Monday 19 March 2018

under glass

There is real warmth in the sun by now, although today's brisk north-easterly made it feel perishingly cold outside.  I went to check the greenhouse and conservatory, and found I needed to do a substantial amount of watering.  You'd have thought that with the snow and the cold not much would have happened out there, unless anything else died of cold.  The forecast for the next week is for it to remain above freezing, and after that we will be so close to April that I hope I won't need to run the heaters any more.  Glass is capable of keeping off a normal light night frost, as long as things get the chance to warm up again in the daytime.  It is better then polythene in this respect.
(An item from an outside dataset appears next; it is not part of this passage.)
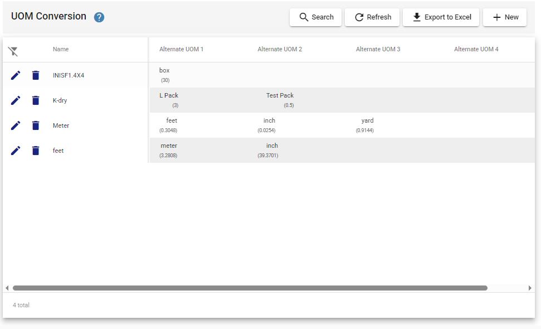Create a New UOM conversion
This screenshot has width=541, height=329.
click(x=505, y=17)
I turfed the pots of Solidago back out of the greenhouse, so that I had somewhere to put my feet, but left the hyacinths until tomorrow.  They are just opening, and it seemed a pity to subject their flowers to the icy blast when it's soon due to be so much warmer.  After all, flowering is the only interesting thing that hyacinths do.  It's not as though there was lovely autumn foliage or anything else to look forward to.  In the meantime they are making the greenhouse smell rather nice.  This year's variety is 'Splendid Cornelia', an unusual shade of pale purple that has become bang on-trend since I ordered the bulbs.  They were not my first choice.  I think I originally opted for 'City of Bradford' but the bulb merchant contacted me to warn that the quality of the bulbs their supplier had sent them was so poor they had sent the whole lot back.  They are planted in quincunx formation, five to a pot, and in one pot one of the five has irritatingly failed to emerge.

The tomato seedlings were looking good, the second sowing emerging and the seedlings from the first sowing a healthy colour and reasonably sturdy.  One hopeful loop of stem was just breaking the surface of the compost of my pot of Geranium nodosum.  With any luck that was merely the first sign of life and I will get more than one plant.  I tested the weight of the pots of seeds carefully, to see if any needed watering, and mopped the condensation from the floor of the heated propagator.
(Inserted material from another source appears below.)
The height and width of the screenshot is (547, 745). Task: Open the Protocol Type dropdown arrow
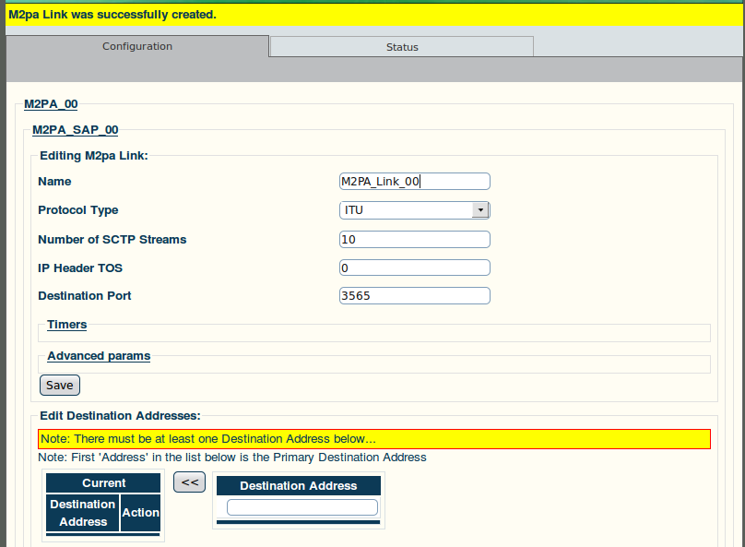coord(480,210)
I'm afraid the Tibouchina has had it.  I bought it at a Plant Heritage meeting a few years back, and it made it though the first winter in the conservatory but struggled with the second, suffering major dieback.  I chopped it down hard, and it was beginning to respond but now the new growth is limp and pale fawn coloured, when it is supposed to be evergreen.  There have never been any more on the Plant Heritage stall from where that one came from, but I suppose I could buy one commercially.  It has large, exotic, purple flowers, when it is alive and well, and the Systems Administator liked it.

Last year's Arctotis don't look great either, despite my careful efforts to water them on the Goldilocks principal, not too much but not too little.  Only one of last autumn's cuttings struck, and that was pink and not the burnt orange that I particularly liked.  I am waiting to see if they will show signs of sprouting from the base now the temperature's rising inside the greenhouse.  Otherwise do I succumb to the temptation of Sarah Raven's Dark Rich Arctotis Collection?  A catalogue arrived in the post the other day, so I am hanging on to it in case I want to use the twenty per cent off voucher.  Crocus are my new gardening friends, since I subscribed to their marketing email list to qualify for a discount on my order, and keep sending me cheery messages about the things I ought to be doing (or buying).  I have redirected them to the folder named Marketing, which I check sometimes in case there are any useful offers, without feeling the need to read all the contents in detail.